OBJECTIVE | Recast the lines of the material starting with the line containing "Given: Click the watermark logo in the corner" and going on through the line containing "Looking at the screenshot, I should tap(874, 339)." as a JSON list of strings, one string per line, omitting blank lines.

--- begin RECORDS FOR THIS EXERCISE ---

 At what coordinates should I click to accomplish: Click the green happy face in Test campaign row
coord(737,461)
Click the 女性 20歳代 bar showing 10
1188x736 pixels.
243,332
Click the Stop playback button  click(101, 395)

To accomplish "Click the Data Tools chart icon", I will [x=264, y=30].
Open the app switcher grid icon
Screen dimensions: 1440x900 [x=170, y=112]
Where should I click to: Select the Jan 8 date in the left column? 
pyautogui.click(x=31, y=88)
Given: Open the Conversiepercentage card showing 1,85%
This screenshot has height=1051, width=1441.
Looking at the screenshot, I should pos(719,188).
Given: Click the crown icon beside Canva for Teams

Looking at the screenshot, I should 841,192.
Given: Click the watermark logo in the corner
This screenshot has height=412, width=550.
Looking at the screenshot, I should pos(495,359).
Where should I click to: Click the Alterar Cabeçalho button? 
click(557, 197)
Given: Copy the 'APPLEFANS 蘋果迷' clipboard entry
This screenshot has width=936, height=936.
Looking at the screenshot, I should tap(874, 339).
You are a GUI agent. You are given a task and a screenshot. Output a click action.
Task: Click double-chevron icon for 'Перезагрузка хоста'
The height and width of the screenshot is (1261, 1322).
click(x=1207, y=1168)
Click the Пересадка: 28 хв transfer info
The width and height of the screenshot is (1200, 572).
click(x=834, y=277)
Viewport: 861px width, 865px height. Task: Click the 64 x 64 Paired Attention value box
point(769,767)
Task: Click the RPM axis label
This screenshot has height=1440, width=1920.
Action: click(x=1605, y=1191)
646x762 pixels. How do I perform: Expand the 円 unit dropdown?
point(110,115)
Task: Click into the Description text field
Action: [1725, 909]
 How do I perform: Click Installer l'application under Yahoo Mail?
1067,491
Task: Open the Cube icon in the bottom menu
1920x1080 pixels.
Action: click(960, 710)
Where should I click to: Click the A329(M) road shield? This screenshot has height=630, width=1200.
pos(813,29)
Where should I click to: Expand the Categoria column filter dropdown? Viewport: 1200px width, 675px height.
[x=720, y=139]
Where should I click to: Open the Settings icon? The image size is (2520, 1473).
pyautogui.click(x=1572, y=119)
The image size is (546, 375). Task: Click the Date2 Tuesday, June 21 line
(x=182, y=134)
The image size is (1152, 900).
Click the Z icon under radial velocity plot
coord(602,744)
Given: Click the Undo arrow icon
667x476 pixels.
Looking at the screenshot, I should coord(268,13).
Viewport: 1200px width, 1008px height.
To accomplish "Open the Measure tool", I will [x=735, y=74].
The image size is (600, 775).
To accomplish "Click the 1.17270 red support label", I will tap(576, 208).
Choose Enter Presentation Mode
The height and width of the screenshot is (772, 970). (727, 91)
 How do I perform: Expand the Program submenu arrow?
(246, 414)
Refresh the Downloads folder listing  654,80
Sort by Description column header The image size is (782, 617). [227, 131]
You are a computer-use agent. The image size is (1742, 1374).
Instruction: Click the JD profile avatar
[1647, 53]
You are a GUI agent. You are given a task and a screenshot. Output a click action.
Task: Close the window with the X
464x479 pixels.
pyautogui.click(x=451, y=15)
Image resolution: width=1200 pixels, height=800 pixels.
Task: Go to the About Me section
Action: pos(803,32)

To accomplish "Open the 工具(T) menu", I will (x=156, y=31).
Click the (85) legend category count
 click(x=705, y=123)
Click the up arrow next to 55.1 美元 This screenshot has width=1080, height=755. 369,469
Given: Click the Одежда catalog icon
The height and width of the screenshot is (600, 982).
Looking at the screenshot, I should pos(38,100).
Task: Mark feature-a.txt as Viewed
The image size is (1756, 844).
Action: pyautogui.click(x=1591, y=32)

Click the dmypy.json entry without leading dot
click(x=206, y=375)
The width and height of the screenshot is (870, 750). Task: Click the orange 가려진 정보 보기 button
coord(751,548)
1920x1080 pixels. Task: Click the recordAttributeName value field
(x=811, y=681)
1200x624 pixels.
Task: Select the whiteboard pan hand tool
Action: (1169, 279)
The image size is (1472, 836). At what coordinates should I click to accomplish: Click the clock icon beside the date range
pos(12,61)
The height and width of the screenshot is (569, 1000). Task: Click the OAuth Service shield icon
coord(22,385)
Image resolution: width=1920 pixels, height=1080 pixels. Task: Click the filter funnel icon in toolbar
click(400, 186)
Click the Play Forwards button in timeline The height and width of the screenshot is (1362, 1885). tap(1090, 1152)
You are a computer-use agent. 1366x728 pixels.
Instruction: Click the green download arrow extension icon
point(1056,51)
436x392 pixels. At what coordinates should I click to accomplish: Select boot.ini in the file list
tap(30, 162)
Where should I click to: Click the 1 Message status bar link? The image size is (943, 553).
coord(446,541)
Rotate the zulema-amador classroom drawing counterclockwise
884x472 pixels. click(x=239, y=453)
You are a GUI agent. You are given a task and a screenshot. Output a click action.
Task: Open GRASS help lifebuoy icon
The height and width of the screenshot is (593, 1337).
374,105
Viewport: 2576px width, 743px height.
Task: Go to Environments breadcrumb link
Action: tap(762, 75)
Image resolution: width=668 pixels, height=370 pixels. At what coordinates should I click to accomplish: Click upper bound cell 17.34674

--- end RECORDS FOR THIS EXERCISE ---

ANSWER TO THE PROBLEM |
[
  "Given: Click the watermark logo in the corner",
  "This screenshot has height=412, width=550.",
  "Looking at the screenshot, I should pos(495,359).",
  "Where should I click to: Click the Alterar Cabeçalho button? ",
  "click(557, 197)",
  "Given: Copy the 'APPLEFANS 蘋果迷' clipboard entry",
  "This screenshot has width=936, height=936.",
  "Looking at the screenshot, I should tap(874, 339)."
]